A Defensoria Pública da União (DPU) solicitou, nesta terça-feira (16), a absolvição do ex-deputado Eduardo Bolsonaro no processo que apura a acusação de coação no curso do processo, relacionada ao chamado 'tarifaço' contra exportações brasileiras. O pedido foi feito durante o julgamento na Primeira Turma do Supremo Tribunal Federal (STF).
O caso centraliza a análise sobre a atuação de Eduardo Bolsonaro, que teria incentivado os Estados Unidos a impor tarifas sobre produtos brasileiros, além de solicitar a revogação de vistos de autoridades e a aplicação de sanções econômicas. O objetivo, segundo a Procuradoria-Geral da República, seria evitar a condenação do ex-presidente Jair Bolsonaro em um processo sobre a suposta trama golpista.
Em sua sustentação, o defensor público federal Esdras dos Santos Carvalho defendeu que Eduardo Bolsonaro não teve poder de decisão sobre a política externa americana, atuando apenas em uma "interlocução política" sem ingerência direta na decretação das medidas pelo então presidente Donald Trump.

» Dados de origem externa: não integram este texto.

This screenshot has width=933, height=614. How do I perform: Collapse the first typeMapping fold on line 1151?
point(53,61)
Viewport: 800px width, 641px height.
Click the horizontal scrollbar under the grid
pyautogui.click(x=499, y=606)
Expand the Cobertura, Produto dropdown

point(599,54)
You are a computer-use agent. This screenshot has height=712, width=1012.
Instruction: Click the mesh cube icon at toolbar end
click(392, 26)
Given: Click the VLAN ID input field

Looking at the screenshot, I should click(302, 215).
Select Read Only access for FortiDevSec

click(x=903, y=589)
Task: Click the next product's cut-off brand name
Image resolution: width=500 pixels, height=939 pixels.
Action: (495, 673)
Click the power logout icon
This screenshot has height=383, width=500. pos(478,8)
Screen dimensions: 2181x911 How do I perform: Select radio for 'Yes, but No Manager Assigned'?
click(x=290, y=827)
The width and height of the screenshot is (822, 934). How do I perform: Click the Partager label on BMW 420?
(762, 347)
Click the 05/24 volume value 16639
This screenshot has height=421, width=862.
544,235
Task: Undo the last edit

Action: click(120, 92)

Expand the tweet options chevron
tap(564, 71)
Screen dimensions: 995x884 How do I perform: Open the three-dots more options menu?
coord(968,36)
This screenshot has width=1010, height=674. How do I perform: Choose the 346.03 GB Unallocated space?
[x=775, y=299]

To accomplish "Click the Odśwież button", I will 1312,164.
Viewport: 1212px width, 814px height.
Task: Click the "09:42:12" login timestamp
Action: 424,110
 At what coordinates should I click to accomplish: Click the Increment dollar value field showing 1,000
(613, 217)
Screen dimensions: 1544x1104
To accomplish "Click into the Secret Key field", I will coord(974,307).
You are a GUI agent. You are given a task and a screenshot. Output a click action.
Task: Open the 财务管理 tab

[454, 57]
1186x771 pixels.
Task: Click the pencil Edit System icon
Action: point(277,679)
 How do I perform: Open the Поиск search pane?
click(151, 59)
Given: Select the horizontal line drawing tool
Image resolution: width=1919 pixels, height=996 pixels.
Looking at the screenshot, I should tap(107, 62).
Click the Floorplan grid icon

"Eduardo não teve poder de decisão sobre a política externa dos Estados Unidos, não integra o governo norte-americano e não exerce função pública naquele país", argumentou Carvalho.
Pedido de impedimento de Alexandre de Moraes
Além de pedir a absolvição, o defensor público também levantou a necessidade de impedimento do ministro Alexandre de Moraes, relator do processo, para atuar no julgamento. A justificativa para o pedido de impedimento reside no fato de o ministro ter sido, supostamente, uma das vítimas do cancelamento de vistos e das sanções previstas na Lei Magnitsky.
"Se o juiz está impedido, ele não poderia sequer exercer a jurisdição para dizer que não estaria [impedido]", declarou o defensor.
Argumentos sobre a notificação
O representante da DPU também sustentou que Eduardo Bolsonaro deveria ter sido notificado para apresentar sua defesa por meio de carta rogatória, um instrumento jurídico para comunicação com pessoas no exterior. A argumentação visa garantir que o réu tenha conhecimento formal das acusações, independentemente de ter tomado ciência por outros meios, como redes sociais.
A defesa apontou que a notificação por edital realizada pelo STF, que não resultou na localização do ex-deputado nem na indicação de um advogado particular, cerceou o direito de defesa.
Após a manifestação da DPU, o ministro Alexandre de Moraes, relator do caso, passará a proferir seu voto, que definirá a posição da Corte sobre a condenação ou absolvição de Eduardo Bolsonaro. Os votos dos ministros Cristiano Zanin, Cármen Lúcia e do presidente da turma, Flávio Dino, seguirão posteriormente.
Eduardo Bolsonaro reside nos Estados Unidos desde o ano passado, período em que seu mandato de deputado federal foi cassado por ausência em sessões da Câmara dos Deputados.